Le fil est insignifiant, il est dérisoire
il est la trame, le réseau, le chemin, une épopée
il est le dessin originel
le fil s’entortille sur lui-même
il est parfois tordu, emmêlé, coupé net, délié,
comme parfois les traits
Le fil coupe, divise
il est l’épaisseur en moins, c’est mon maître étalon.

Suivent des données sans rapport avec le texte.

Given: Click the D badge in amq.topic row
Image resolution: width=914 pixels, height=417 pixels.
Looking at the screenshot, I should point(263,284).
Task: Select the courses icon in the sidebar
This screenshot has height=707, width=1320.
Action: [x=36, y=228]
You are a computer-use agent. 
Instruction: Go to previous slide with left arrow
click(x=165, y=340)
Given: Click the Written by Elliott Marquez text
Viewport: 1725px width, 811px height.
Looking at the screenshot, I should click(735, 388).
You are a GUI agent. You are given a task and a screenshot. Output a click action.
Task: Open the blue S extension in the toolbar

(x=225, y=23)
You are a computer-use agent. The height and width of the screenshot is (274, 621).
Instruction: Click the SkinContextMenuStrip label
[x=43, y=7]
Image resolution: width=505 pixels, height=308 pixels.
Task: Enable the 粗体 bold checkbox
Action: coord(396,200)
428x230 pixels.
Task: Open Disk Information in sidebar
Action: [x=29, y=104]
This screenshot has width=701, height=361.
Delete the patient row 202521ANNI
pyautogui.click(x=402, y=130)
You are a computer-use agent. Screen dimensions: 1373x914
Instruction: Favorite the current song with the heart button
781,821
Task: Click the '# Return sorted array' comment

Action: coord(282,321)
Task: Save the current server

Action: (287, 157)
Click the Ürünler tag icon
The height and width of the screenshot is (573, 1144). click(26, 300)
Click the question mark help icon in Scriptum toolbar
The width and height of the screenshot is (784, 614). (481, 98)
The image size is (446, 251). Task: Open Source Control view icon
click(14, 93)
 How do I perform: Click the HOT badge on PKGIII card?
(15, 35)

Le fil est intime, il est à moi seul.
S’en approcher c’est l’obstruer.
Le fil sépare de la gauche
il distingue et m’oriente
c’est mon lieu
mon ordonnée, ma latitude
je l’installe vertical.
Mon bâton de sourcier.
L’empreinte de fil, l’oued de la peinture
Les Complices sont des signes découpés dans un drap léger, parcourus par une empreinte de fil sur leur partie supérieure, ce sont des signes archaïques, une ombre portée apparaît parfois qui les double. Soit un Y renversé dont le corps central étire un ruban de toile noire marqué de l’empreinte blanche d’un fil. Cette empreinte simple ou double, présente parfois des nœuds, des boucles. Deux jambes dégagées dans le droit fil du ruban le prolongent. La tension provient des extrémités épinglées ; une épingle au sommet, deux à la base. Sur un mur blanc le fil est invisible, lorsqu’il est surligné de noir il apparaît. L’ombre dégagée par le mur blanc est aussi nette que le fil. Je questionne la peinture en la disséquant. Le tissu est pour moi un socle originel. Je dépiaute, découpe, écarte, je démantèle. Certaines de mes œuvres sont constituées d’un seul et unique fil épinglé. Le fil est constitutif de la toile, il est l’irréductible support de la peinture. Penser la peinture à partir de ce support zéro. Dépiauter une pièce de tissu jusqu’au fil et tendre ce fil au mur.